TASK PROMPT:
Leaving out all images, write out the records that follow exactly.

SOURCE DATA:

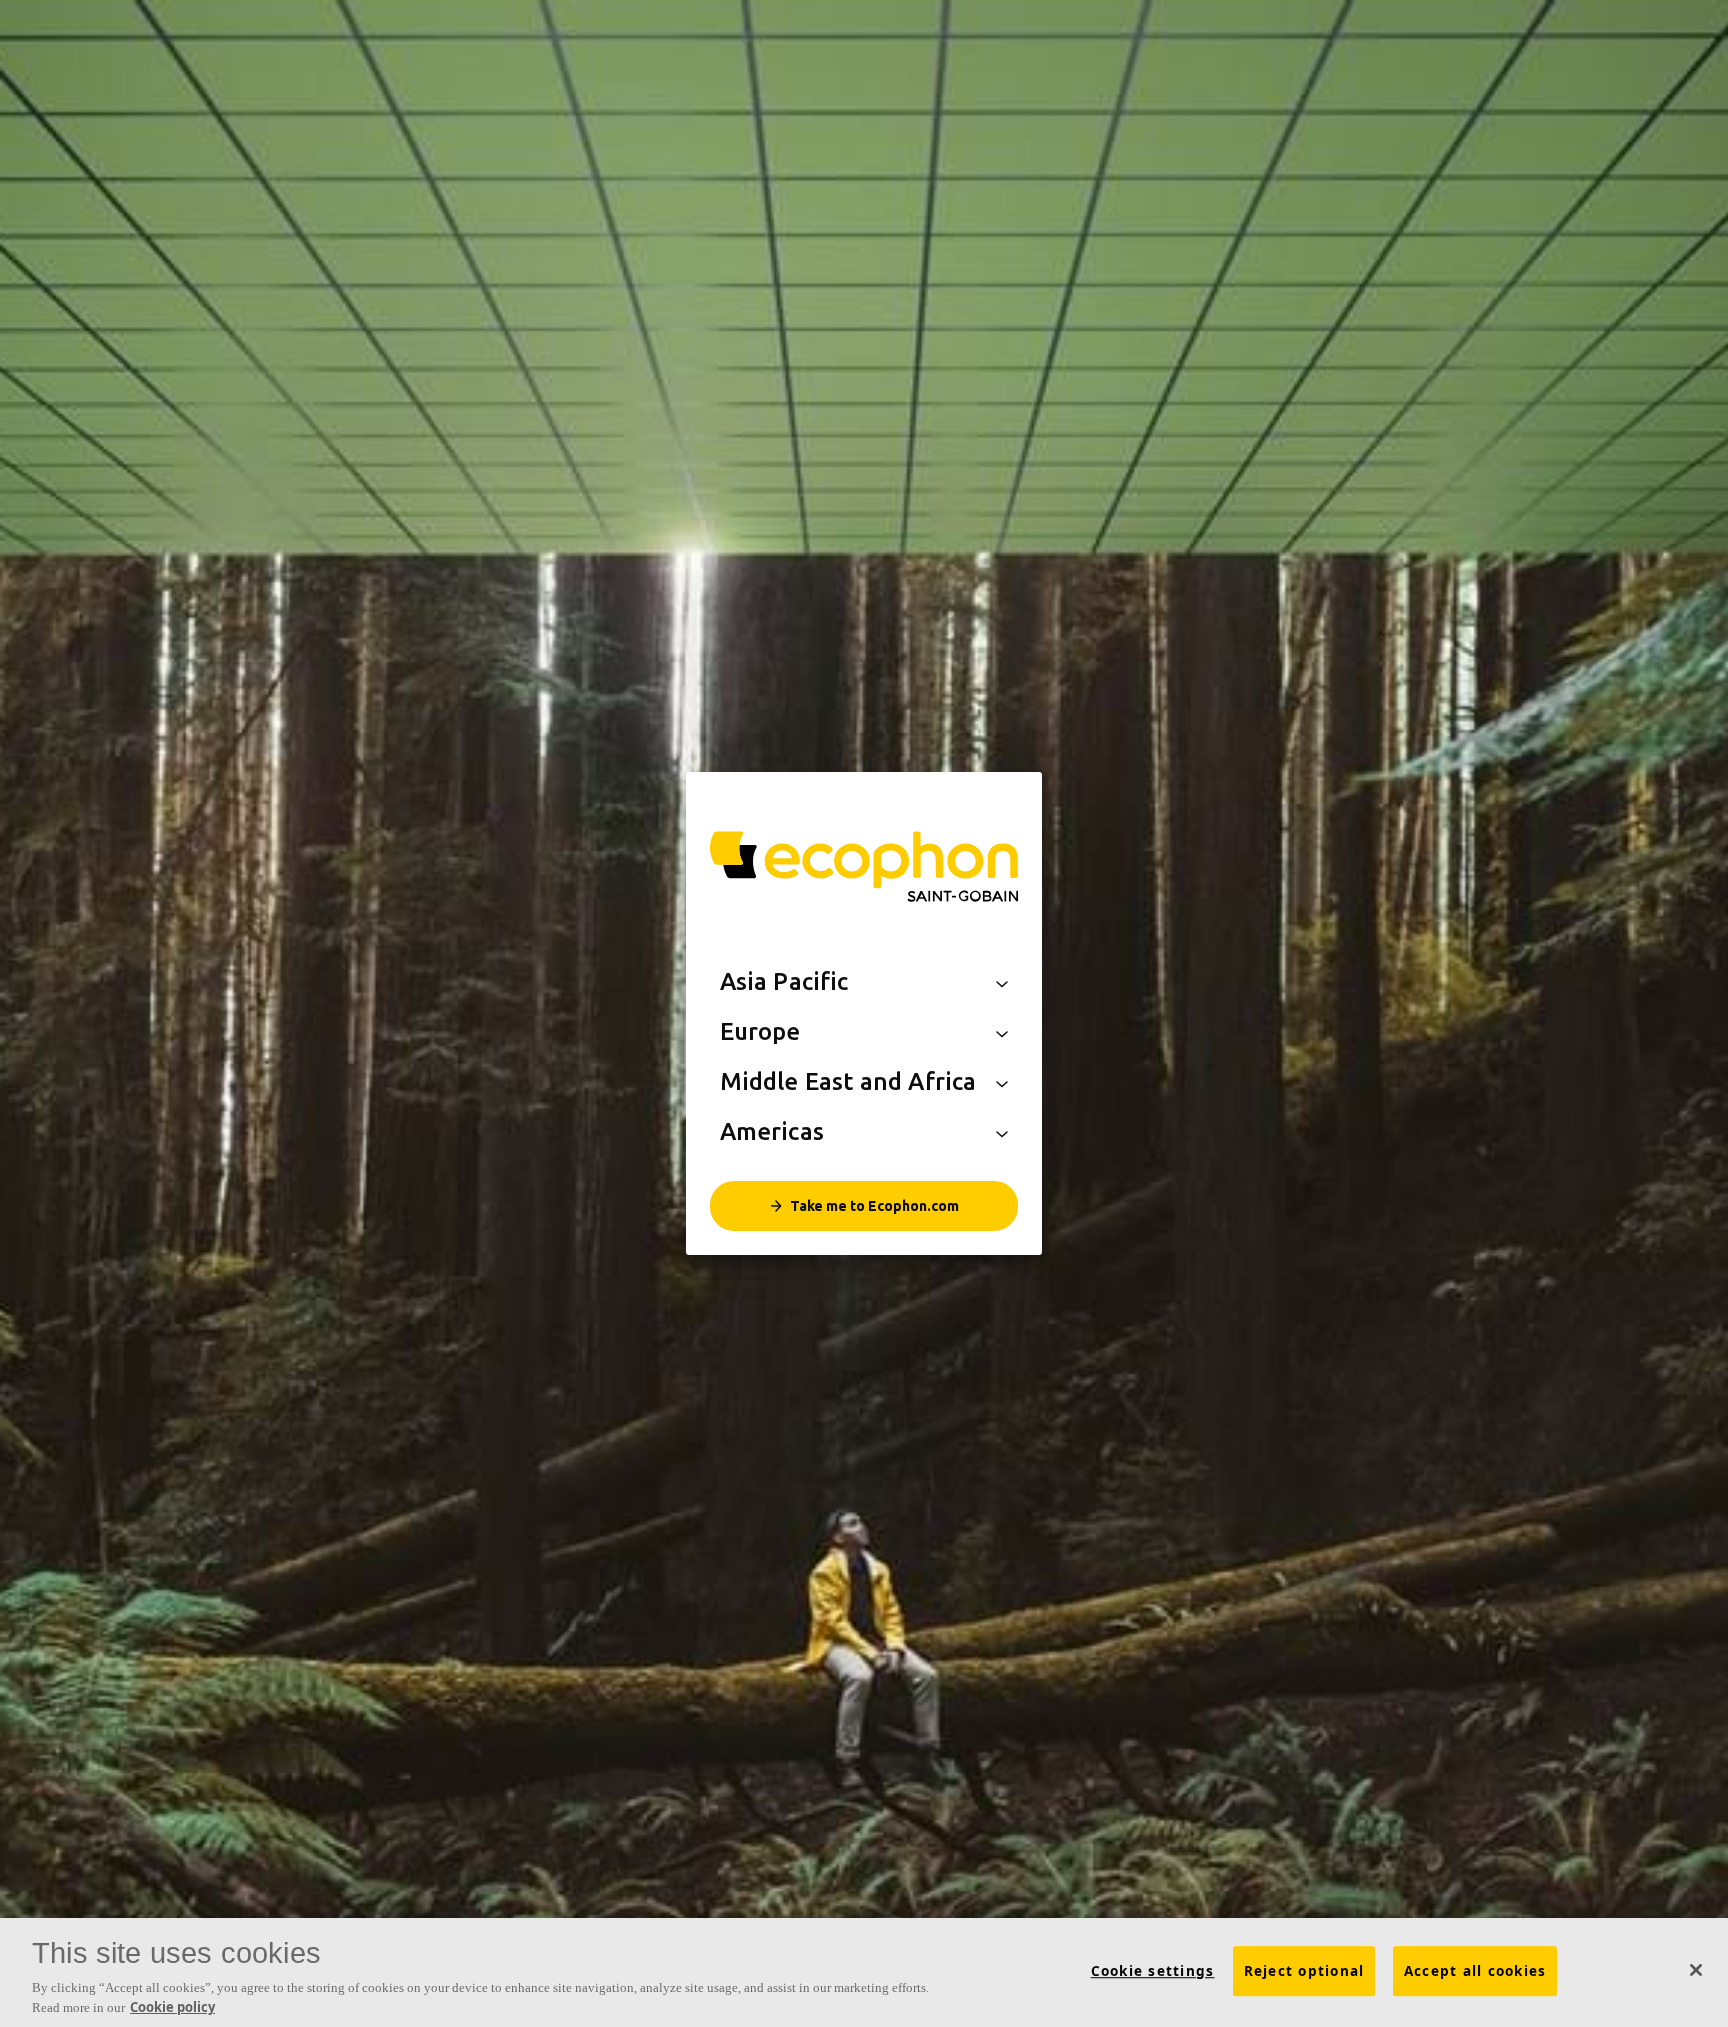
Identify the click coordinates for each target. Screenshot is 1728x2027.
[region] (864, 1972)
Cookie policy (172, 2006)
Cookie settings (1153, 1971)
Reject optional (1304, 1971)
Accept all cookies (1475, 1971)
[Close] (1696, 1970)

RESPONSE TO THIS TASK:
Identify the click coordinates for each target. Screenshot is 1728x2027.
[region] (864, 1972)
Cookie policy (172, 2006)
Cookie settings (1153, 1971)
Reject optional (1304, 1971)
Accept all cookies (1475, 1971)
[Close] (1696, 1970)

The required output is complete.